McInerney is the creator / host of the podcast “Terrible, Thanks for Asking.” I haven’t listened to it (because podcasts don’t unreel as fast as I can read) but I bet it’s great.

Some great quotes:

“Memory loss was a problem for future me, and I trusted she’d be able to deal with the consequences of my actions. That trust was entirely misplaced, because I’m not even forty yet and on a good day I’ll walk into a room and ask Matthew, ‘What was I about to say?’ as if he’s a searchable database with a Bluetooth connection to my brain.”

“ ‘Good Vibes Only’ makes a cute saying for a mug, but a pretty ominous interpersonal standard.”

“It doesn’t take a psychology degree to understand that some things are just more pleasant than others, and that as comfort-seeking mammals with disposable income we are attracted to the pleasant, the easy. And yes, we know that ‘life is hard’, but we also really want it to be hard in ways that are manageable and more inconvenient than difficult.”

“Because no, this is not what happens on my version of the internet, where opinions are either inconsequential (what does your coffee mug really say about you?) or authoritative, loud and devoid of all nuance.”

“I hate to describe critical thinking as a privilege, but take a look around: life is hard, and people are tired, and the small doses of camaraderie and dopamine we get from clicking “reshare” on a hot take will always be easier and more satisfying than reading a well-researched piece of reporting and thinking aloud to yourself, ‘Well, it certainly seems like a complex issue.’ “

“Our children — God willing — will grow up and move out, will establish their own lives shrinking and shifting so that we are no longer the sun but some outer planet that upon further inspection actually may just be a defunct satellite stuck in their orbit.”

“At nine she had realized that our memories are the only things keeping us here; a weak Velcro preventing us from being ripped from the history of time. We want to remember because we too fear existential obliteration, shudder at the thought of being lost to an endless sea of unforgettable moments long forgotten.”

Thank you to Atria Books and NetGalley for providing an advance copy of this book in exchange for my honest review. The book will be published on October 11th, 2022.

Lucy by the Sea by Elizabeth Strout (Literary Fiction)

Writing: 4.5/5 Plot: 4/5 Characters: 4.5/5
This third chapter in the Lucy Barton series (I am Lucy Barton and Oh William!) might alternately be titled Lucy Gets Through the Covid Pandemic as it extends from just before Covid slams into New York City and continues through the availability of vaccines. Lucy and her first husband, William (the parasitologist), head to Maine for what (very) naive Lucy is told will just be a few weeks to escape the ravages of Covid. William is — very simply — trying to save her life.

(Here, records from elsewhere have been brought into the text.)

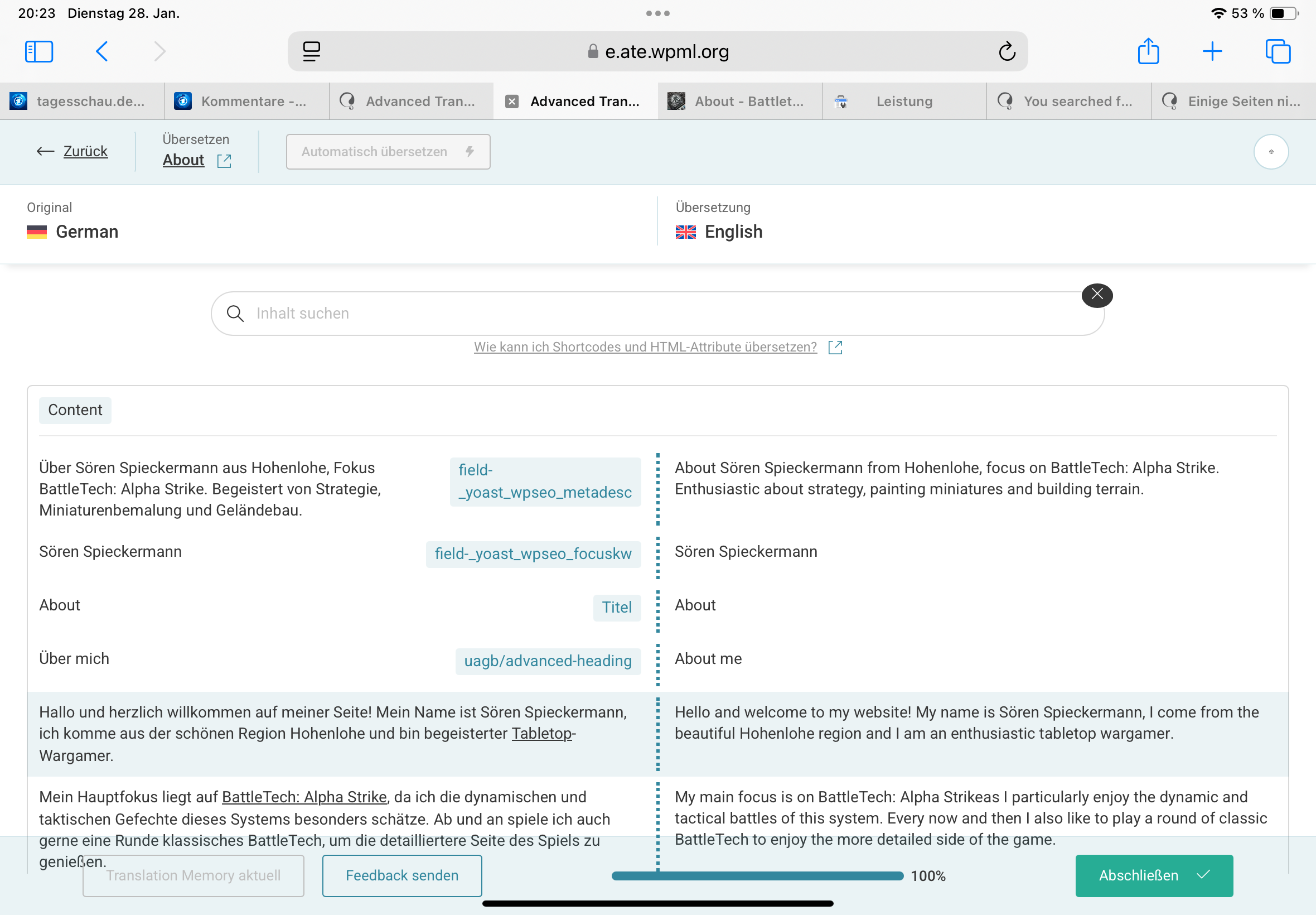1316x915 pixels.
Task: Switch to the tagesschau.de tab
Action: click(x=82, y=102)
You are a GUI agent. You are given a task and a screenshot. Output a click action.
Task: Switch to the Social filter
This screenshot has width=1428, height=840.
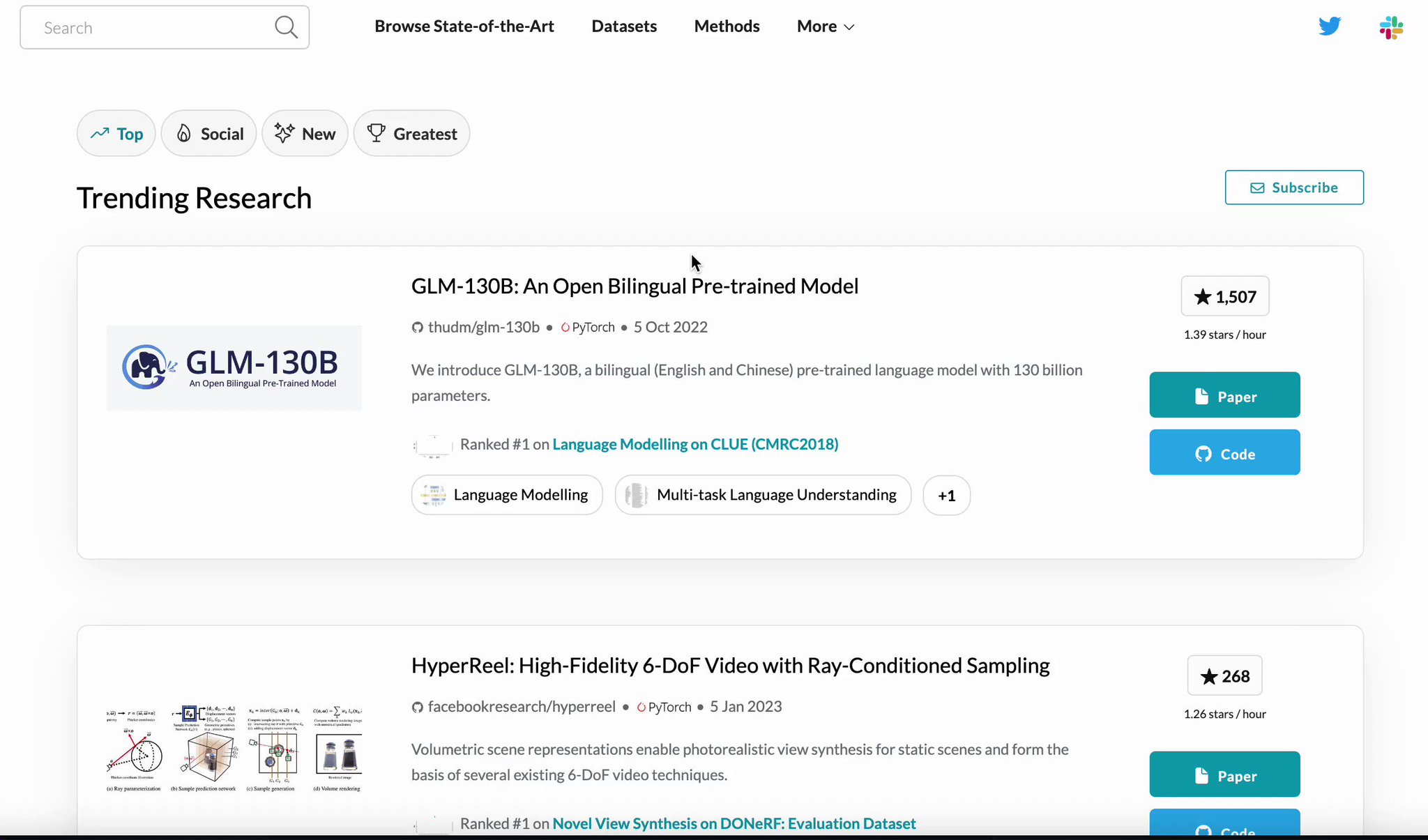point(208,133)
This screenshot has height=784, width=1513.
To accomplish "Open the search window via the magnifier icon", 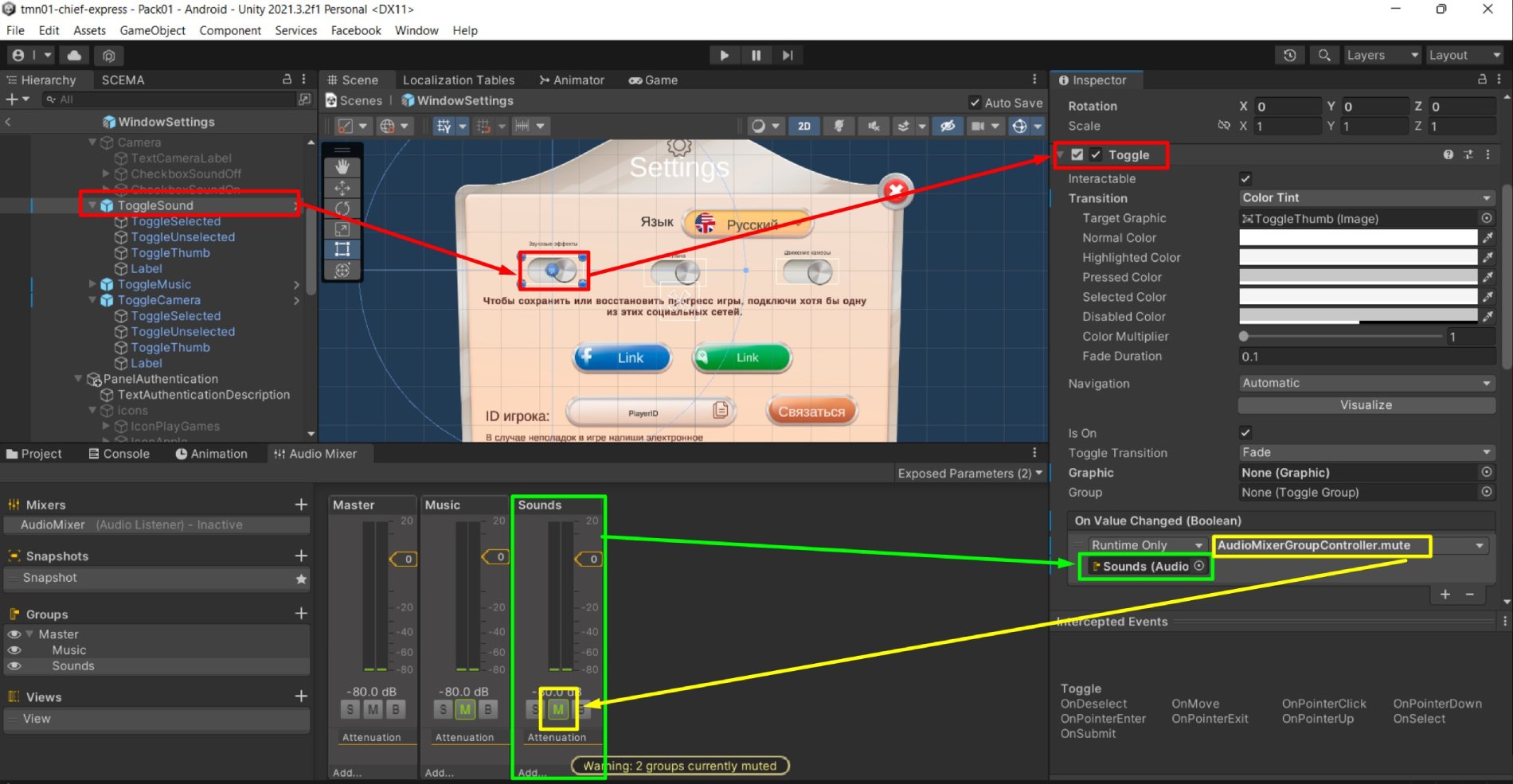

I’m a huge Strout fan and have read most or all of her books — I love her clean, clear writing and insight into personal experience. I did find this book a little more preachy than previous novels to the point where I liked the main character much less than I did previously. This is largely because the book took on political topics (Covid, George Floyd, the Capitol Riots) and manipulated the story to show how very correct her side of the political spectrum was in every case (the Capitol Rioters were all nazis and racists but the George Floyd riots were all peaceful; everyone in her book who did not adhere to strict covid protocols were rashly stupid and were all punished by death or hospitalization, etc.). While worrying about the state of democracy and bemoaning child labor in foreign countries, she has access to lots of money, and while befriending people with very different beliefs and professing love for her born again sister, she comes off as feeling superior to them. Of course, it is Lucy’s story and to be fair, the author does let some characters blast Lucy for just that! She even has Lucy (a writer) write stories about people very unlike herself so … overall I enjoyed the book, and it gave me a lot to think about (I think I’m still just sensitive to the many sanctimonious people I weathered Covid with, some of whom called me a “grandma killer” when I went out to run on deserted streets).

Thank you to Random House and NetGalley for providing an advance copy of this book in exchange for my honest review. The book will be published on September 20th, 2022.